Rewrite the entries below, replacing every occurrence of the word "button" with "control" and leaving everything else unchanged.

DATA EXCERPTS:

********

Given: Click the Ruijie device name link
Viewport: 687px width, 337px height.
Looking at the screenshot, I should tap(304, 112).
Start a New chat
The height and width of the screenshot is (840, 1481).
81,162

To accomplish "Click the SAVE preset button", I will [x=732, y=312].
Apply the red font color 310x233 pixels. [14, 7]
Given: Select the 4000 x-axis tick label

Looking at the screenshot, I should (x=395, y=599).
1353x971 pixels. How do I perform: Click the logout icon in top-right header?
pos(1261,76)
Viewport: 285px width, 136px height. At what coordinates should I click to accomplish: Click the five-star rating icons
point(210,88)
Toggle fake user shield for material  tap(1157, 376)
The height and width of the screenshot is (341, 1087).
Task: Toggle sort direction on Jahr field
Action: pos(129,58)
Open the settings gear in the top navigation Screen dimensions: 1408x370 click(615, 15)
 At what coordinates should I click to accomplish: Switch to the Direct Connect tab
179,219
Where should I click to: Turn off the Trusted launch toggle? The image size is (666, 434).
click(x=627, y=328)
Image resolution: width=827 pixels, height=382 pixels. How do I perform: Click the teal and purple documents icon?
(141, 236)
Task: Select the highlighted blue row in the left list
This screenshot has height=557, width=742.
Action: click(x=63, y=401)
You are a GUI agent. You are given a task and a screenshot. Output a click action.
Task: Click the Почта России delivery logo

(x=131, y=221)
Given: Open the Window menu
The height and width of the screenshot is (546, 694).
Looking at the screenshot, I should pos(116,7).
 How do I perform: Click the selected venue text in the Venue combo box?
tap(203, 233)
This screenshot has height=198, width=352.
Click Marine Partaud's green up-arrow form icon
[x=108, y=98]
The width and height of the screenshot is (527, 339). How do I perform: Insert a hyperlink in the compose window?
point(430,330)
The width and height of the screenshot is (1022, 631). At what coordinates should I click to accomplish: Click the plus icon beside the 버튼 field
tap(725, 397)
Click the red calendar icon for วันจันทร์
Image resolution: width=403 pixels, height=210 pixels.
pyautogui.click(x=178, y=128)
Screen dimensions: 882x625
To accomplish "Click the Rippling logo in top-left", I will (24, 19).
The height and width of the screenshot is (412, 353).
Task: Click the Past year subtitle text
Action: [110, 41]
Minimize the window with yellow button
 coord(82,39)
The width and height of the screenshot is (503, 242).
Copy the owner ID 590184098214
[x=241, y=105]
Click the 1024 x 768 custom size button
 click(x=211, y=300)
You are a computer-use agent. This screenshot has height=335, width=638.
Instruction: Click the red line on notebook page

********

SOLUTION BELOW:
Given: Click the Ruijie device name link
Viewport: 687px width, 337px height.
Looking at the screenshot, I should tap(304, 112).
Start a New chat
The height and width of the screenshot is (840, 1481).
81,162

To accomplish "Click the SAVE preset control", I will [x=732, y=312].
Apply the red font color 310x233 pixels. [14, 7]
Given: Select the 4000 x-axis tick label

Looking at the screenshot, I should (x=395, y=599).
1353x971 pixels. How do I perform: Click the logout icon in top-right header?
pos(1261,76)
Viewport: 285px width, 136px height. At what coordinates should I click to accomplish: Click the five-star rating icons
point(210,88)
Toggle fake user shield for material  tap(1157, 376)
The height and width of the screenshot is (341, 1087).
Task: Toggle sort direction on Jahr field
Action: pos(129,58)
Open the settings gear in the top navigation Screen dimensions: 1408x370 click(615, 15)
 At what coordinates should I click to accomplish: Switch to the Direct Connect tab
179,219
Where should I click to: Turn off the Trusted launch toggle? The image size is (666, 434).
click(x=627, y=328)
Image resolution: width=827 pixels, height=382 pixels. How do I perform: Click the teal and purple documents icon?
(141, 236)
Task: Select the highlighted blue row in the left list
This screenshot has height=557, width=742.
Action: click(x=63, y=401)
You are a GUI agent. You are given a task and a screenshot. Output a click action.
Task: Click the Почта России delivery logo

(x=131, y=221)
Given: Open the Window menu
The height and width of the screenshot is (546, 694).
Looking at the screenshot, I should pos(116,7).
 How do I perform: Click the selected venue text in the Venue combo box?
tap(203, 233)
This screenshot has height=198, width=352.
Click Marine Partaud's green up-arrow form icon
[x=108, y=98]
The width and height of the screenshot is (527, 339). How do I perform: Insert a hyperlink in the compose window?
point(430,330)
The width and height of the screenshot is (1022, 631). At what coordinates should I click to accomplish: Click the plus icon beside the 버튼 field
tap(725, 397)
Click the red calendar icon for วันจันทร์
Image resolution: width=403 pixels, height=210 pixels.
pyautogui.click(x=178, y=128)
Screen dimensions: 882x625
To accomplish "Click the Rippling logo in top-left", I will (24, 19).
The height and width of the screenshot is (412, 353).
Task: Click the Past year subtitle text
Action: [110, 41]
Minimize the window with yellow control
 coord(82,39)
The width and height of the screenshot is (503, 242).
Copy the owner ID 590184098214
[x=241, y=105]
Click the 1024 x 768 custom size control
 click(x=211, y=300)
You are a computer-use agent. This screenshot has height=335, width=638.
Instruction: Click the red line on notebook page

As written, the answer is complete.